ExecutiveBiz: How is your company helping the customer adjust to the new budget environment and how is that affecting the company’s main focus areas?
Chase: There are a couple different dimensions to this question. With regard to how we’re helping, I previously mentioned our restructuring and realignment solution, which operates as a cornerstone, but we are also actively delivering a variety of services across our client organizations including process improvement, change management, and different types of organizational studies.
When we look at things from a business perspective there are many ways to prepare for the coming changes. We see potential budget cuts as presenting an opportunity for our federal clients to begin driving efficiencies across organizations. Although we’re likely to see some across the board budget cuts, we’re seeing most of our customers trying to think through their fiscal challenges strategically. These customers will be inclined to carefully and surgically take costs out of the right places. For the customers that are approaching the problem this way, I think Deloitte is well positioned to help.
Deloitte continues to focus on transformation. Transformational programs will keep coming, and as they do, Deloitte is positioned well to assist. As the government determines its budget priorities we can’t lose sight of the fact that client value is going to come into play very heavily in many of the budget cutting exercises that take place. It’s up to us as a company to make sure that our clients see real value from our teams and the results that we’re driving.

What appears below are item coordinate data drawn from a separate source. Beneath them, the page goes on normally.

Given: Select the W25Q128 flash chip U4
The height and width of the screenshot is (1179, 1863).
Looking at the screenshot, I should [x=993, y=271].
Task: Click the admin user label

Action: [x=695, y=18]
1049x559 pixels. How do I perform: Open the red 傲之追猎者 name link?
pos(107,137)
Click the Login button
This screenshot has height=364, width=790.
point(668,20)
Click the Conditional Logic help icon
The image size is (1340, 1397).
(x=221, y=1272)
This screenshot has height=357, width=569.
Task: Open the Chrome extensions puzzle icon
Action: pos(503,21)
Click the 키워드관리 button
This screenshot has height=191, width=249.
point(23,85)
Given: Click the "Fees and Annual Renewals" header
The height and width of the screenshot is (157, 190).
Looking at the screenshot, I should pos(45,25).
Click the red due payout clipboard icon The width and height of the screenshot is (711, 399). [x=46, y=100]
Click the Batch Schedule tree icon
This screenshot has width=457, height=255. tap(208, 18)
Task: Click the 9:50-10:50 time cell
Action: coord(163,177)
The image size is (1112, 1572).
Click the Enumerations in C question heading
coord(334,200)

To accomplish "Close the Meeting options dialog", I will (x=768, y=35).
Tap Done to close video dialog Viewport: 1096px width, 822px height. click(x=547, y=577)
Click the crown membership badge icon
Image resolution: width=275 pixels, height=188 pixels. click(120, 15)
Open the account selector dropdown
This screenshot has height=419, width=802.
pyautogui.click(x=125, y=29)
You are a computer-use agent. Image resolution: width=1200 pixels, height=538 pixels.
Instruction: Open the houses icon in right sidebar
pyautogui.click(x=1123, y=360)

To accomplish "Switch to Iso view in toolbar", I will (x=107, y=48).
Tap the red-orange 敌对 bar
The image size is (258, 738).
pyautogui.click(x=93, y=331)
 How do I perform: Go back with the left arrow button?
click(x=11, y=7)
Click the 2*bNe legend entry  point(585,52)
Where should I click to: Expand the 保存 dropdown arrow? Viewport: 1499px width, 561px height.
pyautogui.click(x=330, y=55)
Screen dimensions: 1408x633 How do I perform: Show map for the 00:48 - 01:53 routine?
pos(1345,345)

ExecutiveBiz: How do you use your previous experience at BearingPoint and how has that helped you transition into your current role?
Chase: Throughout my career – and I’ve spent almost 20 years in consulting now – I’ve had the good fortune of consistently working around great leaders – people that have coached me, empowered me to think through the tough problems, and supported my vision and approach to the market. This continued when I came to Deloitte – the organizational culture was very similar.